[Rows of pointing data]
# # # # #

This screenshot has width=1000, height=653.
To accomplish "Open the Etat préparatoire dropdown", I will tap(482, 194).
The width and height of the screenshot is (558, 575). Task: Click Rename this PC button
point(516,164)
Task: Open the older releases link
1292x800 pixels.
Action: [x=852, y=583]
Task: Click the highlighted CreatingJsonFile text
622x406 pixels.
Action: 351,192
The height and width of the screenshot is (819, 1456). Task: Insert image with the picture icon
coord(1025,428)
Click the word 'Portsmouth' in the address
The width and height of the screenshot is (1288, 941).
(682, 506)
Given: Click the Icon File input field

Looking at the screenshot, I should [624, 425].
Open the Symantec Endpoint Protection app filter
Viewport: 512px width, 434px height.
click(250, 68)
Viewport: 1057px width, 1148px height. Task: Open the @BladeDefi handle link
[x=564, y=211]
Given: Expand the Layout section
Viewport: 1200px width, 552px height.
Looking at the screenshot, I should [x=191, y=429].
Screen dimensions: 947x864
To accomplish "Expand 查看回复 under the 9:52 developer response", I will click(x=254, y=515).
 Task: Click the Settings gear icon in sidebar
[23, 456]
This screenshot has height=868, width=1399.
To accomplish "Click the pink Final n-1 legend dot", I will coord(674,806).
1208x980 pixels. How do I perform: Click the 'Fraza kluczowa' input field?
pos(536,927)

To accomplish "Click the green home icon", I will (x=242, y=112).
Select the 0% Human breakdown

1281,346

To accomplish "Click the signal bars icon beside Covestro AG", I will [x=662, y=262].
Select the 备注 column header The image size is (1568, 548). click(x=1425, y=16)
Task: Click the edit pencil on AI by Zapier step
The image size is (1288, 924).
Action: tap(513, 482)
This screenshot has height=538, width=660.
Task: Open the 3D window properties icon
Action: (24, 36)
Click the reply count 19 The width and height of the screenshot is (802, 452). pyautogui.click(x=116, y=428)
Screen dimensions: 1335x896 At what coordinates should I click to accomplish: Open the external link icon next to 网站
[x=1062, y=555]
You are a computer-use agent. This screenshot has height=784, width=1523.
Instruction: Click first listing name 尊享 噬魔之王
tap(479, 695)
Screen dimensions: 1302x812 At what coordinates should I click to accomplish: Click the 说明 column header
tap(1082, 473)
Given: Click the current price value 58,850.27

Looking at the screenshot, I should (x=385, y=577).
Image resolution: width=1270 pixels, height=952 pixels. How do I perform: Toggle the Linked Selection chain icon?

# # # # #

* **What the exercise asks**
Put everything in the records from the line containing "Select the 备注" down to the line containing "[x=1062, y=555]" into a Markdown table with the columns Row and Line. Number each line in Row, and leave out any blank lines.

* **Result below**
| Row | Line |
|---|---|
| 1 | Select the 备注 column header The image size is (1568, 548). click(x=1425, y=16) |
| 2 | Task: Click the edit pencil on AI by Zapier step |
| 3 | The image size is (1288, 924). |
| 4 | Action: tap(513, 482) |
| 5 | This screenshot has height=538, width=660. |
| 6 | Task: Open the 3D window properties icon |
| 7 | Action: (24, 36) |
| 8 | Click the reply count 19 The width and height of the screenshot is (802, 452). pyautogui.click(x=116, y=428) |
| 9 | Screen dimensions: 1335x896 At what coordinates should I click to accomplish: Open the external link icon next to 网站 |
| 10 | [x=1062, y=555] |